Идти в последний смертный бой!


Четкий ритм уже звучал не в нем, а там, наверху, со стороны станции. «Вот он, — отметил Иван, — мой…» Тяжелый состав уже грохотал над ним, мерно, в такт музыке. Иван отодвинул предохранитель гранаты…


Так пусть же Красная

Сжимает властно

Свой штык мозолистой рукой! —


запел Иван и, размахнувшись, швырнул гранату вверх, под колеса поезда, и тут же, подцепив носком сапога проволочный виток, с силой дернул его. Взрывы слились.


. . .

— Ну давай, Гуров, по второй… Как там у Шолохова: первая колом, вторая соколом! — Родион Иванович поднял рюмку. — Давай выпьем за то, чтобы все состарились, как говорится, на своей подушке! За мир, стало быть…

Они выпили. Родион Иванович стал есть медленнее, рассеяннее, о чем-то думал, мысленно рассуждал, чуть заметно поводя вилкой. Потом сказал, как бы продолжая свои рассуждения:

— История, мил человек, не забывается, она у нас вот где, — он левой рукой дотронулся до груди. — Мы ею созданы, носим ее в себе…
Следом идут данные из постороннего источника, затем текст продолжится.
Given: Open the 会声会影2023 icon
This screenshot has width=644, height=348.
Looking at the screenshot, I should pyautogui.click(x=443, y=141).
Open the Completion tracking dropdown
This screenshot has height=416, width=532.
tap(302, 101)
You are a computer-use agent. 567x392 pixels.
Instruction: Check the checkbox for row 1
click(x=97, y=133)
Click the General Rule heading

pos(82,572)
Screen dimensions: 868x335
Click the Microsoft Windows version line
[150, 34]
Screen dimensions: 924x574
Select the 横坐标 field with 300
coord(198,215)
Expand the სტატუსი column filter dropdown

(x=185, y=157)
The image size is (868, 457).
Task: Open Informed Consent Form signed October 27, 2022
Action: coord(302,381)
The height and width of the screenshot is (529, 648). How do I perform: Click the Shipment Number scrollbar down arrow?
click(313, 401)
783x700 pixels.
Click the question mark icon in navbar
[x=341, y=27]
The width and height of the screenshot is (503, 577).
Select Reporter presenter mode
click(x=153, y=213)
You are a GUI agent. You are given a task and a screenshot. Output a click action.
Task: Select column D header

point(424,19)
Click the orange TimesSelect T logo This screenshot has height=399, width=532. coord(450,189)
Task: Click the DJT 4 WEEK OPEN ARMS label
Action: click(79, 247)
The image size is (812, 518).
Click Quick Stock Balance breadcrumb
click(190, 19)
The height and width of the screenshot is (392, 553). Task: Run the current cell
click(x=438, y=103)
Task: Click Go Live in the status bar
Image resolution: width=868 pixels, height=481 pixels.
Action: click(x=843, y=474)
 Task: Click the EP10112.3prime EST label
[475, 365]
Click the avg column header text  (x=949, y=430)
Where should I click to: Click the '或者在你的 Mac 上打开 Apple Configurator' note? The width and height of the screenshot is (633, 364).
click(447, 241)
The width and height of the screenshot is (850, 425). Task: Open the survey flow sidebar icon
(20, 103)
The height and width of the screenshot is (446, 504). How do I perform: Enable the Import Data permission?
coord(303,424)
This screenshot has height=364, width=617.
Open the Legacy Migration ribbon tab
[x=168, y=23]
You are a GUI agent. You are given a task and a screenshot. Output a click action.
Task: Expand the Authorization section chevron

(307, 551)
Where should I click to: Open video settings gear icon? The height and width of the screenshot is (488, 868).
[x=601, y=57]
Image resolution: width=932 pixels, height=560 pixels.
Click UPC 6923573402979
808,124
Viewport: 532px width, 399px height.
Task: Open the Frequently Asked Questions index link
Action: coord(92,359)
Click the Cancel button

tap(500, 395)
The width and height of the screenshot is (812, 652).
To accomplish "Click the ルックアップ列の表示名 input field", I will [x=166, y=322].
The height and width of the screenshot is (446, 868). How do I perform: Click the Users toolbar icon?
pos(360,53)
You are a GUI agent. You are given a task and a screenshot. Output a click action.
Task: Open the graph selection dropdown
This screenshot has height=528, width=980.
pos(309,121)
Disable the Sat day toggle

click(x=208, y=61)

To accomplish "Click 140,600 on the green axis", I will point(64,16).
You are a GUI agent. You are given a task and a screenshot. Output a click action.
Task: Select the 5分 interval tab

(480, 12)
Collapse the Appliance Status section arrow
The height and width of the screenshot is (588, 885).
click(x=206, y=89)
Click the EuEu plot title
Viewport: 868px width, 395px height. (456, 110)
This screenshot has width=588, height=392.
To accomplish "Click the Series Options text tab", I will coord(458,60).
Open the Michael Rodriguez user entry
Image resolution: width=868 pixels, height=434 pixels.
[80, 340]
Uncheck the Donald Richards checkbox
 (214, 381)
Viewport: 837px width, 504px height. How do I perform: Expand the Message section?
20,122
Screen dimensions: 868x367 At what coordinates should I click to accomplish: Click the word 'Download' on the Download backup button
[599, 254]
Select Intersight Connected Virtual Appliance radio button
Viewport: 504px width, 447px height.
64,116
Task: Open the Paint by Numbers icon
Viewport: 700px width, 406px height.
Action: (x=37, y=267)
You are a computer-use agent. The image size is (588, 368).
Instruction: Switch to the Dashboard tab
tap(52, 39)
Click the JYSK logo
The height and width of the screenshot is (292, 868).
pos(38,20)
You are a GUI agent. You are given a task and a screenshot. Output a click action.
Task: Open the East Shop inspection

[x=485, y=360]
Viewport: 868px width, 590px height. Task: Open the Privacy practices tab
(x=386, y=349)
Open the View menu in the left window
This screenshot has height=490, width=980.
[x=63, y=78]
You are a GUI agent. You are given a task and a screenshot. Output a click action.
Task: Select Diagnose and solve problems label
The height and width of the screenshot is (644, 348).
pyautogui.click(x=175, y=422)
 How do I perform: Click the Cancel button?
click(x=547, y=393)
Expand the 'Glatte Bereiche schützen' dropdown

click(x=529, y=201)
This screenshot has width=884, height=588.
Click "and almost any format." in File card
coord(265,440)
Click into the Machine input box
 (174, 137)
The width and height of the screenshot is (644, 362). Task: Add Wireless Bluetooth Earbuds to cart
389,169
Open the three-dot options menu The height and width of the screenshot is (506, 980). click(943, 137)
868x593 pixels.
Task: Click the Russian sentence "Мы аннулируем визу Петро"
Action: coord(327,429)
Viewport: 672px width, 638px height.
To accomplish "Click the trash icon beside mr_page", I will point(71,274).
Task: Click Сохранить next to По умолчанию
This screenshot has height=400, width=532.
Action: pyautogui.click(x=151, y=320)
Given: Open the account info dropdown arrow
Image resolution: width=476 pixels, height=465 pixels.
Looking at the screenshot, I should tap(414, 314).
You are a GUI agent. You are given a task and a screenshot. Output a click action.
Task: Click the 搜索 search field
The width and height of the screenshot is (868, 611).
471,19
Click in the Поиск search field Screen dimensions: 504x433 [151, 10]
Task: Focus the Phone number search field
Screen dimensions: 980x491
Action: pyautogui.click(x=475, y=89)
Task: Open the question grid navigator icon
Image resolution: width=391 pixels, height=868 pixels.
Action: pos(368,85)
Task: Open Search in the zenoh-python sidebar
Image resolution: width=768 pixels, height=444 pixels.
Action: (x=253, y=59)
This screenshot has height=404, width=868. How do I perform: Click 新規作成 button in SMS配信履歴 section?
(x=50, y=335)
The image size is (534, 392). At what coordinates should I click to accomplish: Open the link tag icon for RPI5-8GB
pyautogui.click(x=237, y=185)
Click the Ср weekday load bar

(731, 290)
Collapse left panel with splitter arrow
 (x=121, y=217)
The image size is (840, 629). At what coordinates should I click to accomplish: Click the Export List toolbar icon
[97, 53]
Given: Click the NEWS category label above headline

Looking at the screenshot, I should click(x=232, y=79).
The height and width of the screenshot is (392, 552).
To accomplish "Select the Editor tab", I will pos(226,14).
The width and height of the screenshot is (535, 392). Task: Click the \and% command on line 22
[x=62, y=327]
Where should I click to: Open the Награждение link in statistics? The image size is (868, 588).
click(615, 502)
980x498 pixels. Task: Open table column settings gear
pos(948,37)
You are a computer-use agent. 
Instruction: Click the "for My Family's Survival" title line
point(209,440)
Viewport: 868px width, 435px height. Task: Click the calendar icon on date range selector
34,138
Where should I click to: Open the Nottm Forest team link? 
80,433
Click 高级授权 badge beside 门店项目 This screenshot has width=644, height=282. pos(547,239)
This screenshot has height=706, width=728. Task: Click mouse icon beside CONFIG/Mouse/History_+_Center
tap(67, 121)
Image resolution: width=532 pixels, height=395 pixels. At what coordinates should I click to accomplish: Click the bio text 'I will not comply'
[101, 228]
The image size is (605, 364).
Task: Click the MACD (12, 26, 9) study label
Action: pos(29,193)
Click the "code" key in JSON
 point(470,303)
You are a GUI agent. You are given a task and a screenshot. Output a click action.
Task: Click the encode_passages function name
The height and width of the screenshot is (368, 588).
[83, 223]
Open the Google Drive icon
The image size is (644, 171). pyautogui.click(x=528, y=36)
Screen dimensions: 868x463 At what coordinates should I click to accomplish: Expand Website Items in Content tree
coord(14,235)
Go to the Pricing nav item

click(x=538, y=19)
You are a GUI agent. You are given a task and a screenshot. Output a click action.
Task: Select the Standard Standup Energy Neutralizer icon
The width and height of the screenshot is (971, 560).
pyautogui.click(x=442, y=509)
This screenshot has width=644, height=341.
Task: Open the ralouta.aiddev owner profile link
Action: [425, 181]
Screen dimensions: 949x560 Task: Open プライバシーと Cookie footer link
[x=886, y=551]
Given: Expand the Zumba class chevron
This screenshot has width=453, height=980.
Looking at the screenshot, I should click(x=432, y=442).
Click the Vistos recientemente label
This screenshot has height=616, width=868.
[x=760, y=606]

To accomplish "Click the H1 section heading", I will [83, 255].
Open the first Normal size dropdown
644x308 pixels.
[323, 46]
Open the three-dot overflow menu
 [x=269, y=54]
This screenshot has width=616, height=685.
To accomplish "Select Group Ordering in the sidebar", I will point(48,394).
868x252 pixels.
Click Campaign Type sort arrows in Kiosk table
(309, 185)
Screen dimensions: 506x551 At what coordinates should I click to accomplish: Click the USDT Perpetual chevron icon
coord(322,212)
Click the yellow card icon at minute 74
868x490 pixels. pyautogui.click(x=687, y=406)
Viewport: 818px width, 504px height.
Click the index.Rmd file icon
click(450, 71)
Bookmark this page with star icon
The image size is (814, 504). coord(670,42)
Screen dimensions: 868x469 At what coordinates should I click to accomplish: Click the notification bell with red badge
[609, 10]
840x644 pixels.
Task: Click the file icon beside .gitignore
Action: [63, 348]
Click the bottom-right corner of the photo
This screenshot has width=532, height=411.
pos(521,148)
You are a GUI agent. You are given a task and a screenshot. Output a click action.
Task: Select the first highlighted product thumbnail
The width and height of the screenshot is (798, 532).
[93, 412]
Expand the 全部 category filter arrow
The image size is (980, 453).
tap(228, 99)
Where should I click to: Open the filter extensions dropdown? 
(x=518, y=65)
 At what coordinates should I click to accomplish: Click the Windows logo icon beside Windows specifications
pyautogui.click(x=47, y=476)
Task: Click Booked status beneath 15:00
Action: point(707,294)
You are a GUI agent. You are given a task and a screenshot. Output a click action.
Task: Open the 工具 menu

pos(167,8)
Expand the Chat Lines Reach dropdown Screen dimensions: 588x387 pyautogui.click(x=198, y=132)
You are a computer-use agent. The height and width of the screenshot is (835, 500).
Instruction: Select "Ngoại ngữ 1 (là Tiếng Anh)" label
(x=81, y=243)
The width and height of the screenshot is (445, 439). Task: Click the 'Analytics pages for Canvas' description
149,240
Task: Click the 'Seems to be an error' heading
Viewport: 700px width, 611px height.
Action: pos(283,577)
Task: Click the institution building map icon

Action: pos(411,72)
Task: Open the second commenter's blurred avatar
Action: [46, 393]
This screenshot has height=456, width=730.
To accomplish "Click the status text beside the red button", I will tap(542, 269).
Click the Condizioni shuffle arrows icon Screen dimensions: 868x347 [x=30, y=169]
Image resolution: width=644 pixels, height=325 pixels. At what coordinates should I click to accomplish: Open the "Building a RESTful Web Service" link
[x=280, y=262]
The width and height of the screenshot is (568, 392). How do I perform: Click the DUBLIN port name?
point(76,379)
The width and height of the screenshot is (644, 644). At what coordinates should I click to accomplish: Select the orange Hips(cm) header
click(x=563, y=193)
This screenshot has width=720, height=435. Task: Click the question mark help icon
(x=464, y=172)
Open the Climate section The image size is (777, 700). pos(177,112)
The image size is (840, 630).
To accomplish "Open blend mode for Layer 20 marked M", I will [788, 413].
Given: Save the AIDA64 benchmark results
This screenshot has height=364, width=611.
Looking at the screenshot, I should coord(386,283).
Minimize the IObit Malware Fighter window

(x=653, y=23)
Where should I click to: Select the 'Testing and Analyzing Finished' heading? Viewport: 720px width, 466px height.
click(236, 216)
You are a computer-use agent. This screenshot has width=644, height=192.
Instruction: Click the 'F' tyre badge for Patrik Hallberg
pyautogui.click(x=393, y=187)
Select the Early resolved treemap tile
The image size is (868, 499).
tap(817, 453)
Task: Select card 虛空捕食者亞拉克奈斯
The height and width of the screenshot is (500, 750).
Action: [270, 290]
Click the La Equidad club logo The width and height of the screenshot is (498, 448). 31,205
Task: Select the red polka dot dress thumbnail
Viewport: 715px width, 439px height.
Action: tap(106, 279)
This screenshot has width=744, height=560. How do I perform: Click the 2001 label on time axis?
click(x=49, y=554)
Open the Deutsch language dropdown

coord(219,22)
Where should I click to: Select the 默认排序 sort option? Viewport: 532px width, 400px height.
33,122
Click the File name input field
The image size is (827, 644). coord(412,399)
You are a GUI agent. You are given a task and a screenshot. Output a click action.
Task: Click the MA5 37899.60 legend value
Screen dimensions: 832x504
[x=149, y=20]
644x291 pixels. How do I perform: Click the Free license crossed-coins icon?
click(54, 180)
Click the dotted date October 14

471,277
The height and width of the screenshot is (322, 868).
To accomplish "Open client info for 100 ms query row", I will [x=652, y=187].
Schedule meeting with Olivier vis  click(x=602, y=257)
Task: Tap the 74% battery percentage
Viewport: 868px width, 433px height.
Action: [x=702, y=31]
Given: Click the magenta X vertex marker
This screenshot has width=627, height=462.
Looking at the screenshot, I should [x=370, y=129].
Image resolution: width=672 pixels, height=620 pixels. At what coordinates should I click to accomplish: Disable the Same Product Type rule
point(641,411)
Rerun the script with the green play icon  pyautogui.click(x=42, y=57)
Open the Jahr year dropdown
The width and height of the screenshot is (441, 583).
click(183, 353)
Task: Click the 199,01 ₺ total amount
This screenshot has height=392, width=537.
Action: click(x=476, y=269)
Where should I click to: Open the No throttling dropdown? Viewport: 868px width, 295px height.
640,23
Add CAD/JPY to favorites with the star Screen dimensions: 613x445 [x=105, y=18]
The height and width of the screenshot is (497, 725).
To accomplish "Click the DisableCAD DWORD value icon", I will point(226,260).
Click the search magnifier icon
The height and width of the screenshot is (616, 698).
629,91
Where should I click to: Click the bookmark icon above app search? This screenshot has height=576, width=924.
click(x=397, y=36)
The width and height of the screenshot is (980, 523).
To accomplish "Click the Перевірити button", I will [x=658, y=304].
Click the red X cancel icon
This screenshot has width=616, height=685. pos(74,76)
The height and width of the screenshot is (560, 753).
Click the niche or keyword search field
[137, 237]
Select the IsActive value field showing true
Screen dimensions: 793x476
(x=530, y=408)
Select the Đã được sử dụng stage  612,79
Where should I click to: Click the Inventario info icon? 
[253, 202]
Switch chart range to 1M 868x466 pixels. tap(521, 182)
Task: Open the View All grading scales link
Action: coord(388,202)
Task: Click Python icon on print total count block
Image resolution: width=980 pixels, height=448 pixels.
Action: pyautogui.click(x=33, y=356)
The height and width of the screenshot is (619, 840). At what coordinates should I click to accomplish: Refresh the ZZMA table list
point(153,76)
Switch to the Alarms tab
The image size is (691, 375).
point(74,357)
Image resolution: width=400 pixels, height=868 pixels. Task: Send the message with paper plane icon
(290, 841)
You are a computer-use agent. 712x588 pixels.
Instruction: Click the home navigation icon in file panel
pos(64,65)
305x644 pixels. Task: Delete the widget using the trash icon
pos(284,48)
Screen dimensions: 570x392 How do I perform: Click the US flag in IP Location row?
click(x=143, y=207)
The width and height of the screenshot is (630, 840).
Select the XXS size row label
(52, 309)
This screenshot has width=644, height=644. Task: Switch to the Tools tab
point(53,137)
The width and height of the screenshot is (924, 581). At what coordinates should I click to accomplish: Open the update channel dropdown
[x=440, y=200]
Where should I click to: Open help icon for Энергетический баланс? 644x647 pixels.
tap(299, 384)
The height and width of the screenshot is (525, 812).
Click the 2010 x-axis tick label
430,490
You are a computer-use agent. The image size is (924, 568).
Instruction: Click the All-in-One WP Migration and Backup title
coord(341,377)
Гуров молчал. Он вдруг ощутил в себе какую-то давно забытую тревогу, разбуженную этой встречей и воспоминаниями. Заныла, заболела старая рана. Ощущение тревоги настойчиво перерастало в чувство вины. Глядя на старого военврача, на его изменившееся, помрачневшее лицо, он подумал, что и его, Родиона Ивановича, тревожит сейчас то же чувство и что, наверное, все бывшие бойцы нет-нет да и услышат в себе вот такое щемление, вот такую вину перед погибшими… Как же мог он, Гуров, забыть Ивана? Как это случилось… Он мысленно перелистал «страницы» этих мирных лет: Сибирь, госпиталь, рука. Приезд семьи. Победа. Он — школьный учитель, потом вуз. Дети. Студенты… Тогда, перед тем как самолет увез его, раненного, на Большую землю, Самсонов рассказал ему, что ветврача Архипова гитлеровцы расстреляли. Что кто-то взорвал эшелон с боеприпасами, шедший на фронт, и надолго вывел из строя железнодорожный узел… Подорван был именно тот мост, который должен быть уничтожен группой Нефедова. Сам Нефедов пропал, и он — Самсонов — уверен, что подорвал мост Иван Нефедов… Да, в то время, когда ежедневно, ежечасно гибли люди, уходили из жизни друзья, о Нефедове забыли. Но ведь есть его семья! А может быть, живы, черт возьми, те немцы, которые ловили его партизан и которые сыграли злую шутку с его другом!.. Да, хорошо сказано: история не забывается, мы ею созданы и носим ее в себе! Только он, Гуров, должен уточнить эту историю, выпрямить ее…

Теперь Гуров взял со стола графинчик и поманил девушку. Потом достал из кармана сигареты. Ловко действуя одной рукой, вынул спичку и, прижав коробок к груди, зажег ее.